Adi Shankara est aujourd’hui une figure majeure de l’idéologie de l’État indien ; il est mis en avant, par en haut, comme figure intellectuelle, culturelle et religieuse.

Le gouvernement indien a notamment construit une immense statue monumentale de lui (la Statue of Oneness), d’une taille de 108 pieds (soit quasiment 33 mètres), à Omkareshwar, dans l’État du Madhya Pradesh, accompagnée d’un grand complexe culturel et philosophique.

Pourtant, les partisans d’Adi Shankara dans l’hindouisme ne sont qu’une minorité tout à fait infime, à la marge.

C’est ici qu’on comprend le problème fondamental et pourquoi, à partir de la mise en avant d’Adi Shankara au 14e siècle, l’hindouisme apparaît comme unitaire, mais en même temps totalement désorienté et en réalité profondément fragmenté.

Le problème ne vient pas d’Adhi Shankara ; sa mise en avant n’est elle-même qu’un symptôme.

La vérité est que l’accélération civilisationnelle a été trop rapide pour être complète ; elle a rapproché formidablement les masses sur un vaste territoire, elle a apporté des choses exceptionnelles comme le rapport non-destructeur aux animaux, mais n’a pas réussi à procéder à une unification généralisée.

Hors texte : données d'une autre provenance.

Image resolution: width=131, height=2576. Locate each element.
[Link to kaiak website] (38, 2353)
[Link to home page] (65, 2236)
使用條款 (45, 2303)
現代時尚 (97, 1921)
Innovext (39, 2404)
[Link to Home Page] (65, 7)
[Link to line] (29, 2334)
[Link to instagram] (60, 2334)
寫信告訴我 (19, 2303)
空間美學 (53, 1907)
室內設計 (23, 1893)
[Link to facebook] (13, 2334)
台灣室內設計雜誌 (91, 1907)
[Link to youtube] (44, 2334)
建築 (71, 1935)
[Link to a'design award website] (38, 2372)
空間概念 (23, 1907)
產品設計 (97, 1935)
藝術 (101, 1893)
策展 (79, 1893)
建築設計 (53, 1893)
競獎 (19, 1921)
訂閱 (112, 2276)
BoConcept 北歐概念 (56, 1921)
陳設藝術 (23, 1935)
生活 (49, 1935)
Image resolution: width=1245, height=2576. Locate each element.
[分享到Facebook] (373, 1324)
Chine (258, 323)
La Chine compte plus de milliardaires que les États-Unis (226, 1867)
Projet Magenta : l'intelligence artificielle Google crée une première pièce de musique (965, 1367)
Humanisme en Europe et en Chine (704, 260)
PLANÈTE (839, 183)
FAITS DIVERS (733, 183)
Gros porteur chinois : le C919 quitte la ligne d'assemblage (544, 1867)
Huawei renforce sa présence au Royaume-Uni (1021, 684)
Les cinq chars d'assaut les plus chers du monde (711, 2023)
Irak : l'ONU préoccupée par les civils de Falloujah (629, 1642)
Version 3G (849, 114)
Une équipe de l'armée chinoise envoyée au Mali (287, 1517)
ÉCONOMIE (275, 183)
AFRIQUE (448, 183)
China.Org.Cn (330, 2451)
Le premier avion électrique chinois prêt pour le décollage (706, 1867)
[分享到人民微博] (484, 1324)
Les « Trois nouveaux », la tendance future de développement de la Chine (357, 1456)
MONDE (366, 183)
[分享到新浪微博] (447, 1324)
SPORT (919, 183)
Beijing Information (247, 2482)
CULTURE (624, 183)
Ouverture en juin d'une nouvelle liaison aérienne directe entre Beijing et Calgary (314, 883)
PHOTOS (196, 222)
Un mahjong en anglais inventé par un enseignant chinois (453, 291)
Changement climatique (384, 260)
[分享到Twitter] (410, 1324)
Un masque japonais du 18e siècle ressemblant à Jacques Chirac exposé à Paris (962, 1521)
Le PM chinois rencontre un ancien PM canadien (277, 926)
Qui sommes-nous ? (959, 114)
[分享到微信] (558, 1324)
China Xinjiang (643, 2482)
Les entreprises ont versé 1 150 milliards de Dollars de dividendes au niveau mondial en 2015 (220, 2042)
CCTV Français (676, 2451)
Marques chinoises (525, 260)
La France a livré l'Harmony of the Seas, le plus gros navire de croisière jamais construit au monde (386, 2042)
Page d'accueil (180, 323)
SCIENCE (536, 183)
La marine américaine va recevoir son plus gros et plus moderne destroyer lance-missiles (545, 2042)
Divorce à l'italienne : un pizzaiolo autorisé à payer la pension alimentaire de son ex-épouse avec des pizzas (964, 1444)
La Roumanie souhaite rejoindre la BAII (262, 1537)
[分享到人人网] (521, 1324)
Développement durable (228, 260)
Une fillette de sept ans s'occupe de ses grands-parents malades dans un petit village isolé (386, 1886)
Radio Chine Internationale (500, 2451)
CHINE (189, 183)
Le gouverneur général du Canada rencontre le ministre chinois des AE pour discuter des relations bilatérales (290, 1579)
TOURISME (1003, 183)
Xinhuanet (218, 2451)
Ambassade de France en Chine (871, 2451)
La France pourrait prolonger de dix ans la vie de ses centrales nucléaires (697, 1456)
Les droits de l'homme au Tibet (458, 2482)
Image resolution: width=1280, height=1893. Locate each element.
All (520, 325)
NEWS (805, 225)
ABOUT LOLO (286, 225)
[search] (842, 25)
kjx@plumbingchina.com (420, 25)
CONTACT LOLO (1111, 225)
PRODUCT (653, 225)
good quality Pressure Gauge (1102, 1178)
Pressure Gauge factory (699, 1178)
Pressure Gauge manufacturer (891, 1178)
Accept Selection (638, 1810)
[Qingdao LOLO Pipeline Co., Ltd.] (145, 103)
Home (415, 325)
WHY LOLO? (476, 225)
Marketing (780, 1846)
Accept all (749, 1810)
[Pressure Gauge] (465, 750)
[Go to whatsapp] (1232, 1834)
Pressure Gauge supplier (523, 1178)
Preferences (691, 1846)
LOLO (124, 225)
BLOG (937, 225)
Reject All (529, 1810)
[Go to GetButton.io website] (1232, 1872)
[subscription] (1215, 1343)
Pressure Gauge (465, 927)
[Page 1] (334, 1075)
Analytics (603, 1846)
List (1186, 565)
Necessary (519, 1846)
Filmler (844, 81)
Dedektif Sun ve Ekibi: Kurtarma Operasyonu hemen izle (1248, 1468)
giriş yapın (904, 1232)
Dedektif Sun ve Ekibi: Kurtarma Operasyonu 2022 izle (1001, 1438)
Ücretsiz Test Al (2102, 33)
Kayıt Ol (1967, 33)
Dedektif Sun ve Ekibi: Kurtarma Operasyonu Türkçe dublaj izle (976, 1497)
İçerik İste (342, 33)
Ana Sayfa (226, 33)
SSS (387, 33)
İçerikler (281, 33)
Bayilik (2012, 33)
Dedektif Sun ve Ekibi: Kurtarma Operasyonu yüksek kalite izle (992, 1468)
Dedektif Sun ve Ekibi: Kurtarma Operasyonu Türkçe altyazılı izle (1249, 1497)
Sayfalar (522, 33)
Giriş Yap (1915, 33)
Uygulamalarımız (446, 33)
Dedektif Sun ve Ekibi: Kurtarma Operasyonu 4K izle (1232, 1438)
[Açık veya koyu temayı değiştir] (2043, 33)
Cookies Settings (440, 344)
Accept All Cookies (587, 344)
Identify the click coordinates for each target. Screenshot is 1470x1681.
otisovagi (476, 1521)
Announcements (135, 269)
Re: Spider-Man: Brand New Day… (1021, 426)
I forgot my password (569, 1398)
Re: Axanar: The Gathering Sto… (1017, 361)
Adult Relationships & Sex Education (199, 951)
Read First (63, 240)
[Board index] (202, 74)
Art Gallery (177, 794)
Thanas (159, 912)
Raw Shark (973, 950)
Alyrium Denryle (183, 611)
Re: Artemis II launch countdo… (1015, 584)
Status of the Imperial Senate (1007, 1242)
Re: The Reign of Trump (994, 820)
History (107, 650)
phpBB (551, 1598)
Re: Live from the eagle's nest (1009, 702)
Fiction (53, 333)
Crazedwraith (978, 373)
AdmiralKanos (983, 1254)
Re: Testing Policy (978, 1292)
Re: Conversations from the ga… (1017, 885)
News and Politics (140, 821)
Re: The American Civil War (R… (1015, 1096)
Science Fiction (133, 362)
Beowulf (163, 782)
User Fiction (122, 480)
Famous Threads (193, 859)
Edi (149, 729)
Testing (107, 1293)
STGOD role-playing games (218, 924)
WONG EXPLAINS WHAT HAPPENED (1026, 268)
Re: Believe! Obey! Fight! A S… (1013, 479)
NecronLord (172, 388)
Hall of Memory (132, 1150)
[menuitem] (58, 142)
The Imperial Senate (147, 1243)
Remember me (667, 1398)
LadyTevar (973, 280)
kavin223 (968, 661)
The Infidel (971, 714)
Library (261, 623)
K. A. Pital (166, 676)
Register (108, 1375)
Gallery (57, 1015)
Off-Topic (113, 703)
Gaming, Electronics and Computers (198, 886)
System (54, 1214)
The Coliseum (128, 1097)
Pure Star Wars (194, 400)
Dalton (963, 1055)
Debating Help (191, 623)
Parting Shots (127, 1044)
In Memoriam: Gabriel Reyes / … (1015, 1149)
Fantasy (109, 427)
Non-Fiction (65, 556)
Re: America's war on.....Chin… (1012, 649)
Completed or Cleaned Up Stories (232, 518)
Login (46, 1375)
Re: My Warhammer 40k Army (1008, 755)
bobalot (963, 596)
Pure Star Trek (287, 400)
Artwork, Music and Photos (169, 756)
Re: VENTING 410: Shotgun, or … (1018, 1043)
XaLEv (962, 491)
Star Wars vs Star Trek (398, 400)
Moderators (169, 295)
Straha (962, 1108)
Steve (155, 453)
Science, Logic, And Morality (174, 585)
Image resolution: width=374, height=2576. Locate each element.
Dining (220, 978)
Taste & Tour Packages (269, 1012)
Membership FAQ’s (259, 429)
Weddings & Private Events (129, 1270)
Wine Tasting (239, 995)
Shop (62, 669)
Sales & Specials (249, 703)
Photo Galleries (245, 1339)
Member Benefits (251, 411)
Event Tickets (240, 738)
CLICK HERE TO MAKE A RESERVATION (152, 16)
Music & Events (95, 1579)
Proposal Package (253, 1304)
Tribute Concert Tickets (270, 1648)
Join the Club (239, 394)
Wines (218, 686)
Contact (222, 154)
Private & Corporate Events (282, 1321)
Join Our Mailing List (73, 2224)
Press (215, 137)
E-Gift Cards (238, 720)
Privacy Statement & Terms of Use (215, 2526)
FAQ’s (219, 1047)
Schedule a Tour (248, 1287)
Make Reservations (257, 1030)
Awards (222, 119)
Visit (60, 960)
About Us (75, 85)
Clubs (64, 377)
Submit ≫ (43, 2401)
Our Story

Pour cette raison, l’hindouisme actuel est davantage un néo-hindouisme, c’est une réactivation de l’hindouisme qui a existé jusqu’au 14e siècle sans parvenir à s’unifier.

Au sens strict, on entend par néo-hindouisme des bricolages revivalistes ou modernistes, comme la Brahmo Samaj fondée en 1828 par Raja Ram Mohan Roy (1772–1833), l’Arya Samaj fondée en 1875 par Dayānanda Sarasvatī, ou encore des tentatives de réactualisation éthique et spirituelle comme celle de Swami Vivekananda dans la seconde moitié du 19e siècle ou celle de Mohandas Karamchand Gandhi dans la première partie du 20e siècle.

Néanmoins, l’immense succès du Bharatiya Janata Party (Parti indien du peuple) correspond à l’Hindutva, c’est-à-dire une sorte de super-nationalisme indien dont les fondements sont l’hindouisme exigeant l’hégémonie sur tout ce qu’a produit l’Inde, et rejetant catégoriquement ce qui n’en vient pas.

Il y aurait ainsi des sciences indiennes, une politique indienne, une économie indienne.

Le penseur à l’origine de ce concept façonné au début du 20e siècle, Vinayak Damodar Savarkar, se revendiquait lui-même athée, ce qui ne doit pas étonner, car on est ici dans un fondamentalisme du même type que celui qui se développe dans les pays musulmans au même moment.

On est dans la petite-bourgeoisie inventant une utopie dans le passé qu’il suffirait de « réactiver » ; le FLN algérien ne disait pas autre chose dans les années 1950.

L’assassin de Gandhi se situait ainsi directement dans la perspective de l’Hindutva et on devine qu’il y a une obsession : « revenir » à avant le Raj britannique, à avant l’Empire moghol.

Car ce sont l’invasion musulmane et le colonialisme britannique qui ont réussi, en définitive, à réellement unifier administrativement le pays, au moins relativement.

Cette réalité historique est impossible à accepter pour un hindouisme qui n’est pas parvenu à structurer sa propre unification.

Camion au Tamil Nadu ; on lit en haut « Thiru Annamalaiyar » soit « Seigneur de la montagne sacrée d’Annamalai » où l’on trouve un temple shivaïte, « Sri Anandayi Amman Thunnai » soit « Avec la protection de la déesse Anandayi Amman », « Sri Venkateswara » qui est une forme de Vishnou

Camion au Tamil Nadu ; on lit en haut « Thiru Annamalaiyar » soit « Seigneur de la montagne sacrée d’Annamalai » où l’on trouve un temple shivaïte, « Sri Anandayi Amman Thunnai » soit « Avec la protection de la déesse Anandayi Amman », « Sri Venkateswara » qui est une forme de Vishnou

Il faut donc comprendre que l’hindouisme s’est transformé en néo-hindouisme à portée directement politique ; les élites hindoues y voient le moyen d’unifier le pays au-delà de ses cultes différents, de ses centaines de langues et de peuples, notamment en calomniant les musulmans du pays.

Cela ne veut nullement dire, bien entendu, que les larges masses hindouistes se reconnaissent dans l’Hindutva.

Cependant, malheureusement, le caractère non « fini » de l’hindouisme les pousse mécaniquement en ce sens.

Le seul moyen de contrer cela est de réactiver l’accélération civilisationnelle.